● Source
However, ASEAN’s approach to competition law differs fundamentally from that of the EU. Rather than pursuing a uniform supranational competition regime, ASEAN adopts a decentralised and cooperative model grounded primarily in soft-law mechanisms. This approach reflects ASEAN’s institutional commitment to sovereignty and intergovernmentalism.
A key institutional development occurred in 2007 with the establishment of the ASEAN Experts Group on Competition (AEGC), which functions as a regional platform for dialogue, capacity-building, and policy coordination. ASEAN has also adopted important soft-law instruments, including the ASEAN Regional Guidelines on Competition Policy and the Handbook on Competition Policy and Law in ASEAN for Business. These instruments seek to encourage the development of domestic competition regimes while promoting regulatory convergence and institutional cooperation among member states.
Despite notable progress, competition law regimes across ASEAN remain uneven and fragmented. Differences persist regarding substantive legal standards, enforcement mechanisms, institutional independence, and policy priorities. Some member states possess relatively sophisticated competition authorities, while others continue to experience capacity limitations and incomplete legislative frameworks.

● Written instruction 1
Output the passage on ASEAN competition law, starting at "A key institutional" and ending at "among member states.".

● Source material

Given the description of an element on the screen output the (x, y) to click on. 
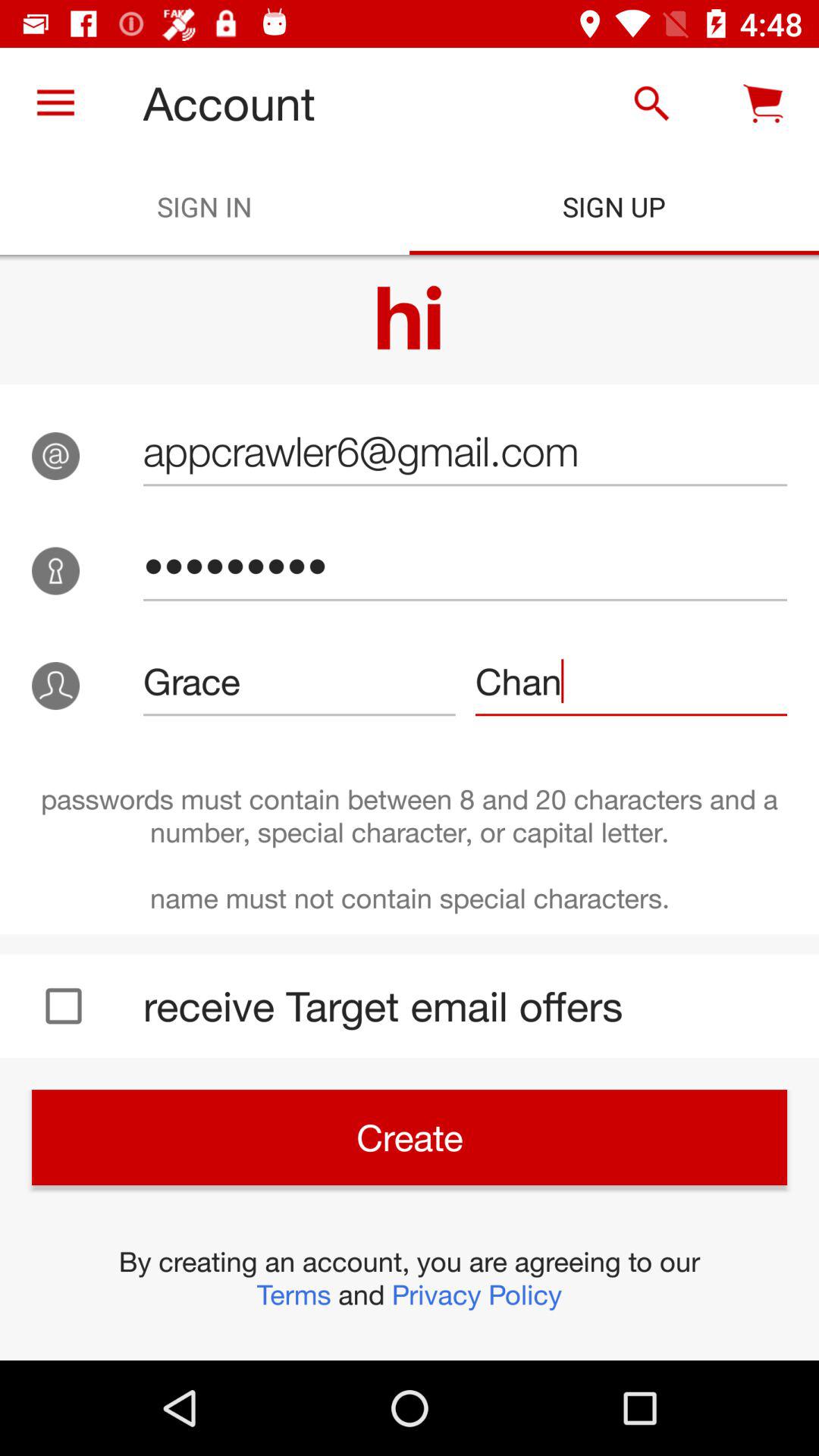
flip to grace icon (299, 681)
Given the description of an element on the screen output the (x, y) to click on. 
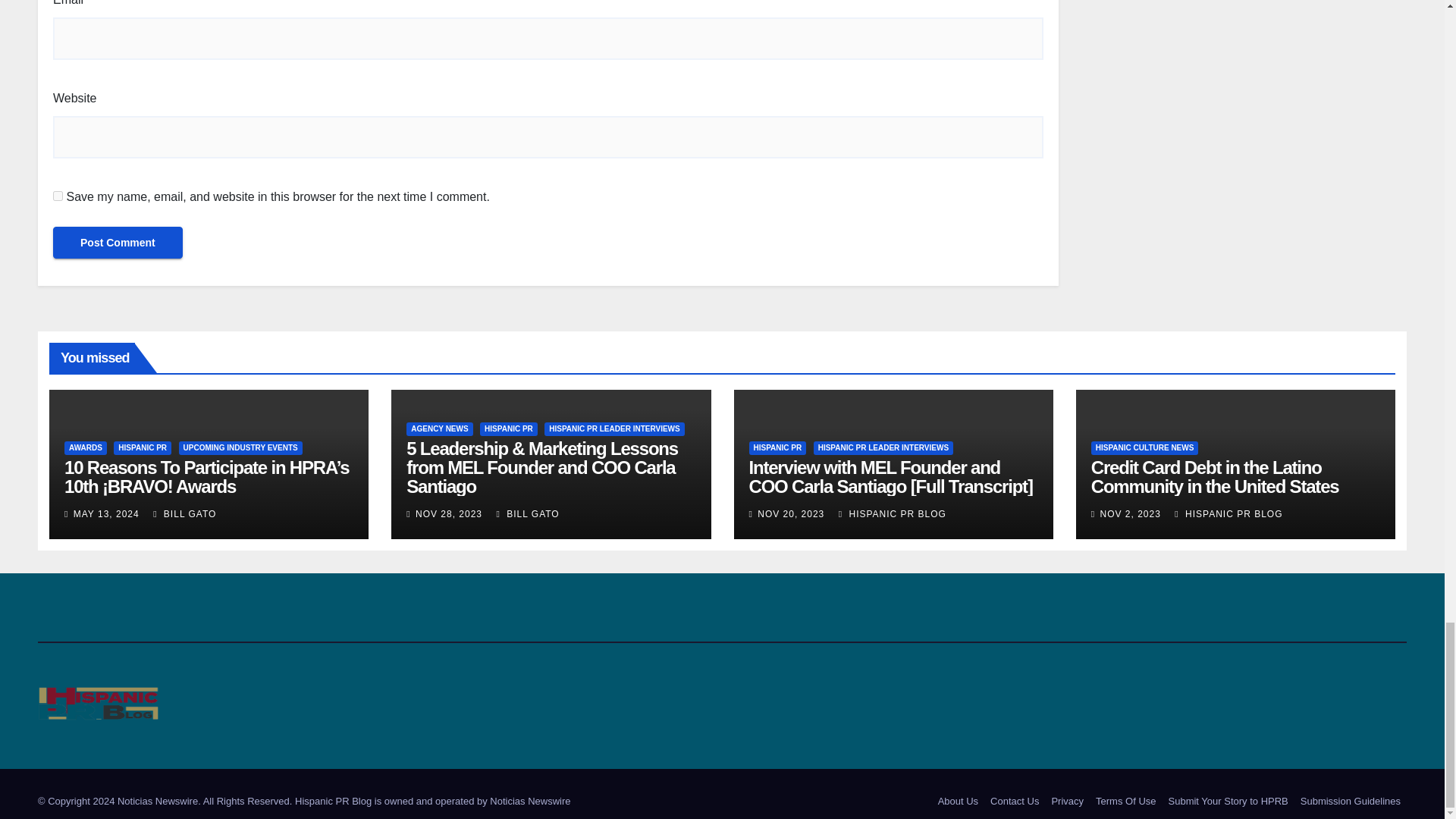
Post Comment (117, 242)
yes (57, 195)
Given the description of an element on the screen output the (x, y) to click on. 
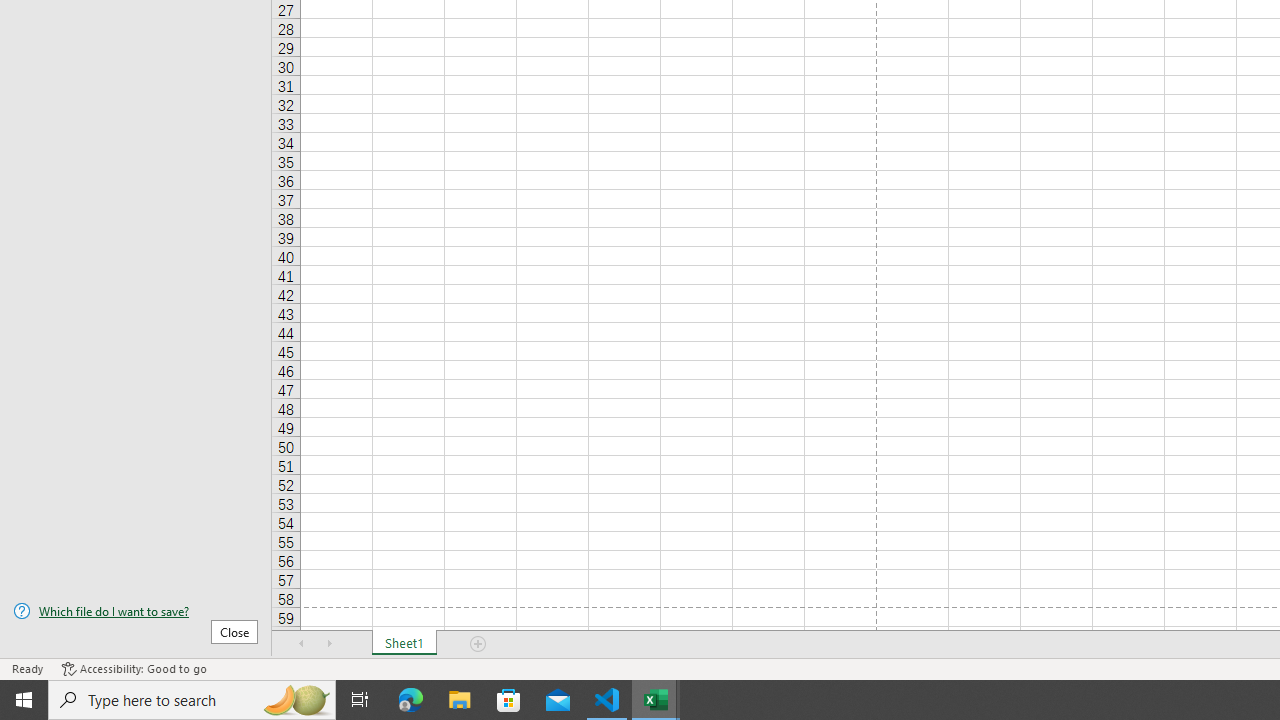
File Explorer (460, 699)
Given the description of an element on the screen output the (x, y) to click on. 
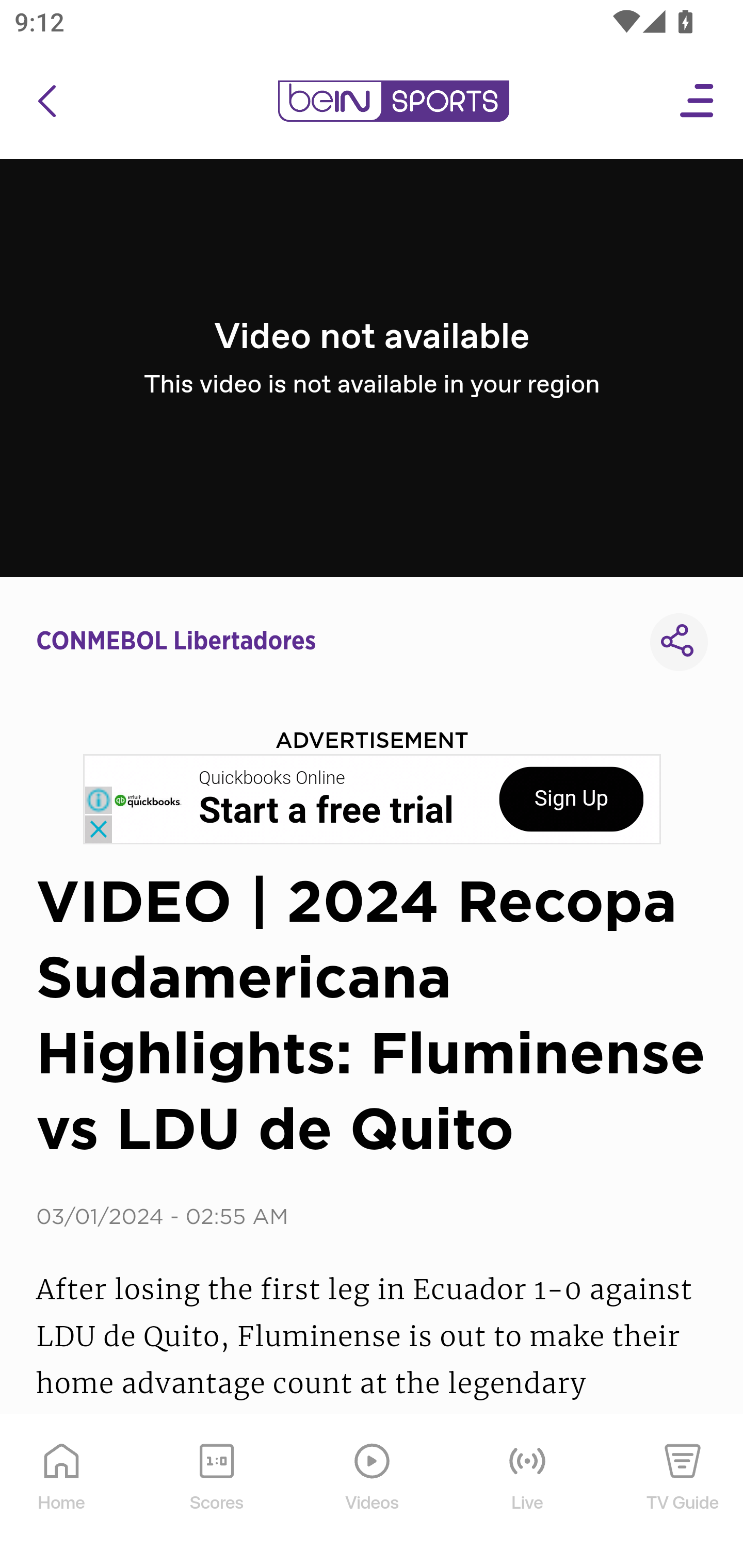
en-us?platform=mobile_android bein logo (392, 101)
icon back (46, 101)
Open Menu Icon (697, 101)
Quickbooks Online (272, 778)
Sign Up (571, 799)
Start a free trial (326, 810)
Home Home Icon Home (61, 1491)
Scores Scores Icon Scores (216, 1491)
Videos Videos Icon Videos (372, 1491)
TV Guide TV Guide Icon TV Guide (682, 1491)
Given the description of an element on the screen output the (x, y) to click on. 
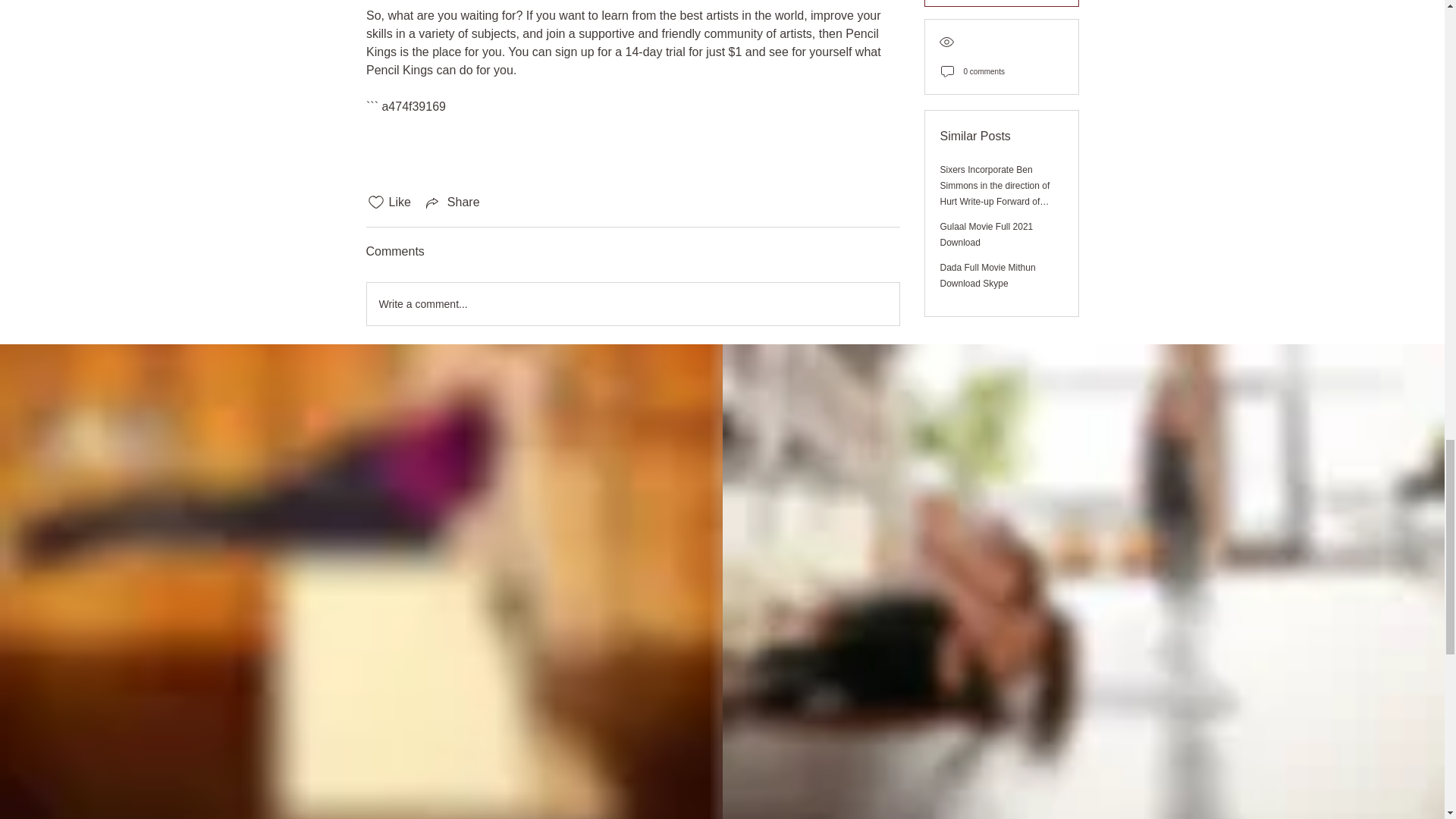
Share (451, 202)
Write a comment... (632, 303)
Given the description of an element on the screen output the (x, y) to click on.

● Written instruction 2
Reproduce the listing above with "the screen" renamed to "the display" everywhere it occurs and nothing else changed, leaving out the pictures.

● Exercise output 1
A key institutional development occurred in 2007 with the establishment of the ASEAN Experts Group on Competition (AEGC), which functions as a regional platform for dialogue, capacity-building, and policy coordination. ASEAN has also adopted important soft-law instruments, including the ASEAN Regional Guidelines on Competition Policy and the Handbook on Competition Policy and Law in ASEAN for Business. These instruments seek to encourage the development of domestic competition regimes while promoting regulatory convergence and institutional cooperation among member states.

● Exercise output 2
Given the description of an element on the display output the (x, y) to click on. 
flip to grace icon (299, 681)
Given the description of an element on the display output the (x, y) to click on. 
Post Comment (117, 242)
yes (57, 195)
Given the description of an element on the display output the (x, y) to click on. 
File Explorer (460, 699)
Given the description of an element on the display output the (x, y) to click on. 
en-us?platform=mobile_android bein logo (392, 101)
icon back (46, 101)
Open Menu Icon (697, 101)
Quickbooks Online (272, 778)
Sign Up (571, 799)
Start a free trial (326, 810)
Home Home Icon Home (61, 1491)
Scores Scores Icon Scores (216, 1491)
Videos Videos Icon Videos (372, 1491)
TV Guide TV Guide Icon TV Guide (682, 1491)
Given the description of an element on the display output the (x, y) to click on. 
Share (451, 202)
Write a comment... (632, 303)
Given the description of an element on the display output the (x, y) to click on.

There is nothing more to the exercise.